那一刻,一直無所畏懼的少女劇烈地發抖起來,仿佛心裡有一口提著的氣忽然間散掉了,那些支持著她的勇氣和熱血忽然間就冷卻下來她頹然地坐在馬車上,看著燃燒的戰場、滿目的廢墟、蜂擁而來的軍隊,懷抱著那一顆人頭,忽然間放聲大哭起來。
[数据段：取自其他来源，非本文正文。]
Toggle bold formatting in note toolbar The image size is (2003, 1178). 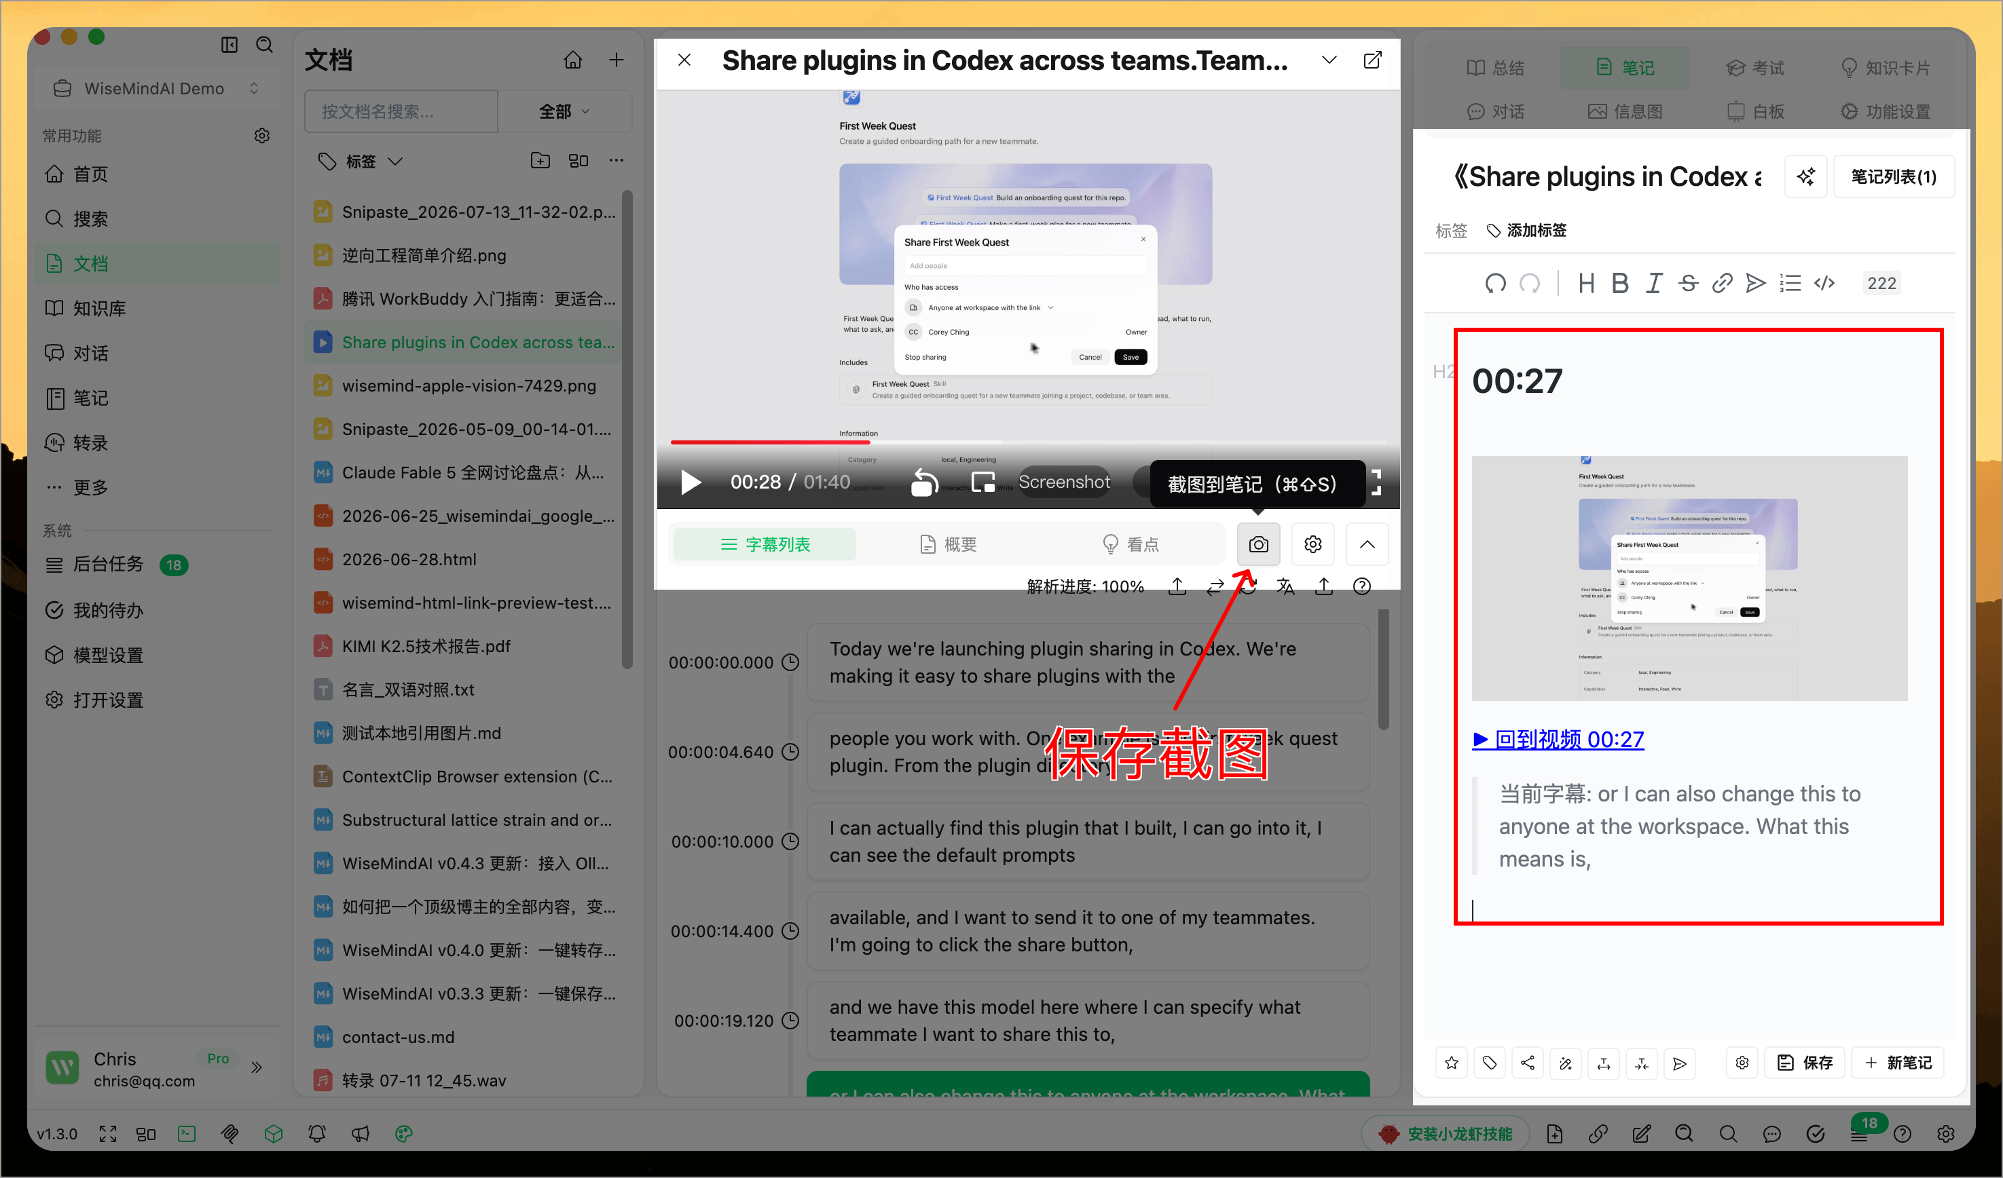1619,284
是的!當初,在師父讓她選擇站在哪一邊的時候,她曾經明晰地說出過答案——
在那時候,她充滿了信心,覺得即便是得知了預言,也不該被命運壓倒,不該盲從。她覺得自己應該幫助鮫人一族,哪怕與族人為敵。
是的,她不信命運,她還想搏一搏!
在那時候,她以為自己可以分辨錯與對,是與非,能憑著自己的力量處理好這些錯綜複雜的問題。可是到了現在……她還敢說自己一定有勇氣繼續堅持下去,踏著族人的鮮血繼續往前走嗎?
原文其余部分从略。